In see-saw trade ahead of RBI's monetary policy review tomorrow, the BSE benchmark Senxex ended flat at 20,103.35, even as interest rate sensitive realty, auto and banking indices ended higher on hopes of a cut in key policy rates by the central bank.

The Sensex commenced higher at 20,172.45 on good buying support in rate sensitive shares but soon dipped to a low of 20,062.79 points.

Finally, it ended at 20,103.35, 0.18 point lower than its last close. It had spurted by 179.75 points or 0.90 per cent on Friday.

The Sensex failed to hold on to its gains on profit-booking ahead of the expiry of Futures and Options contract on coming Thursday.

RBI rate cut: FE's Sunil Jain explains

However, the NSE 50-share Nifty edged up by 0.15 points to finish at 6,074.80.

"Volatility was high ahead of RBI monetary policy tomorrow.... Investors booked profit after strong gains, showing caution at higher levels. Market breadth was positive and volumes were much lower than the last day," said Nidhi Sarswat, Senor Research Analyst, Bonanza Portfolio Ltd.

Buying was prominent in realty, auto and banking sectors, Sarswat added.
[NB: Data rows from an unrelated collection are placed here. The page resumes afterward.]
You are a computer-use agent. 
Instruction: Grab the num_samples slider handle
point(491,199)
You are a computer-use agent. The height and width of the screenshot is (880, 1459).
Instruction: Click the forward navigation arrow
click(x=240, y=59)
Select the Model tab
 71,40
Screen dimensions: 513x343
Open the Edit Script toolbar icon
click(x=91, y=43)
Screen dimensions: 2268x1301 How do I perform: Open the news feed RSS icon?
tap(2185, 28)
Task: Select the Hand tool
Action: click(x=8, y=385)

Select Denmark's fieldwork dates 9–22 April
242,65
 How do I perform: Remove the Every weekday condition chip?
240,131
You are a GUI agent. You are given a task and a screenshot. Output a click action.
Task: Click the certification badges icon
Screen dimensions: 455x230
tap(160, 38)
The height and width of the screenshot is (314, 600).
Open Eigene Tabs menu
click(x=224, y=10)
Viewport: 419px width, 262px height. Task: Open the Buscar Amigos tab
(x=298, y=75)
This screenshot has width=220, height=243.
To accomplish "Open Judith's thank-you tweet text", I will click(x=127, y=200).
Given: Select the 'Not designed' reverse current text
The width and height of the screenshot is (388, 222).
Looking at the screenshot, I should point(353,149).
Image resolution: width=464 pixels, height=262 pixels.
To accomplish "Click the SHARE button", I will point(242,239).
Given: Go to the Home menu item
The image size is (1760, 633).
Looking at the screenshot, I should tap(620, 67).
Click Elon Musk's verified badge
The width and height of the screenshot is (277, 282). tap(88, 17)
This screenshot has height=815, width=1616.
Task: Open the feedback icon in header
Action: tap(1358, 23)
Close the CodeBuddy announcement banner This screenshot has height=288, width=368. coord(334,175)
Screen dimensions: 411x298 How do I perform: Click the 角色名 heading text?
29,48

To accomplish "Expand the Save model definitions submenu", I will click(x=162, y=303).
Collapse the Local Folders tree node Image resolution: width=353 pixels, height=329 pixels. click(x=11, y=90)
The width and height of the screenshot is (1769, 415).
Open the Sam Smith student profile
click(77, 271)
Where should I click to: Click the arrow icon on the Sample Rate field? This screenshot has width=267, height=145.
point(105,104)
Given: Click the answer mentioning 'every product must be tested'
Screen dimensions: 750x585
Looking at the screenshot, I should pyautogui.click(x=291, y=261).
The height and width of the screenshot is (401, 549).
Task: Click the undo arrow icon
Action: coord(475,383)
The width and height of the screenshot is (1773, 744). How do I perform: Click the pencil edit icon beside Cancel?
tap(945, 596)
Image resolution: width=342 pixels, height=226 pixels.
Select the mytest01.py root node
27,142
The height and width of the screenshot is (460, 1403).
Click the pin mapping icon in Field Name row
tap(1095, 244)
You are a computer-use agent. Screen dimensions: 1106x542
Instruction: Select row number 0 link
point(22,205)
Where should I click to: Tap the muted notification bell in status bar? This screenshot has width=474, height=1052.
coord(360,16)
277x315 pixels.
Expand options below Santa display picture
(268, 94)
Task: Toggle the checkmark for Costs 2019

BSE-Realty index rose by 1.84 per cent, BSE-Auto by 1.03 per cent and Bankex 0.68 per cent.

Shares of IT sectors too were in demand on good buying enquiries, while from refinery, Consumer Durable and Capital Goods declined on selling pressure.

Milan Bavishi of Inventure Growth & Securities said it was a see-saw session in markets ahead of the RBI¿s policy review tomorrow. "The street is expecting at least a 25 basis point cut in benchmark rates."

Of Sensex stocks, Tata Motors gained by 2.49 per cent, followed by Hero MotoCorp 1.84 per cent, Hindalco 1.72 per cent, Sterlite Industries 1.60 per cent, ICICI Bank 1.52 per cent.

The Reserve Bank of India (RBI) is schedueled to unveil third quarter monetary policy review tomorrow.

ONGC at 1.76 per cent was the biggest Sensex loser, followed by RIL at 1.56 per cent, HUL at 0.98 per cent, NTPC (0.97 per cent) and SBI (0.92 per cent).

Among the sectoral indices, the BSE-Oil&Gas fell by 1.14 per cent, BSE-CD 0.91 per cent, BSE-CG 0.65 per cent and BSE-Power 0.52 per cent while BSE-Realty rose by 1.84 per cent, BSE-Auto by 1.03 per cent and Bankex 0.68 per cent.

Market breadth remained positive as 1,213 stocks ended higher while 992 scrips finished lower. Total market turnover dropped further to Rs 2,009.83 crs from the last Friday's level of Rs 2,363.58 crore.

Analysts said expectations are already built for 0.25 per cent cut. So, a 0.25 per cent cut would make it a non-event and markets would continue to take cues from the quarterly results and FII flows.

"Apart from the results season, FII flows have been a key factor in the sustenance of markets at high levels, Bavishi said.

Meanwhile, foreign institutional investors (FIIs) bought shares worth a net Rs 586.87 crore on last Friday, as per provisional data from stock exchanges.

Most of the Asian stocks ended firm after a corporate-results-driven rally on Wall Street last Friday amid positive earnings outlook for Chinese firms.

Key indices in China, Hong Kong, Singapore and Taiwan hardened up to 2.41 per cent, while from Japan and South Korea fell by 0.36 pct to 0.94 per cent respectively

European stocks were trading narrowly mixed as indices in UK and Germany moved up by 0.02 per cent and 0.07 per cent, while France (CAC) was quoted lower by 0.07 per cent.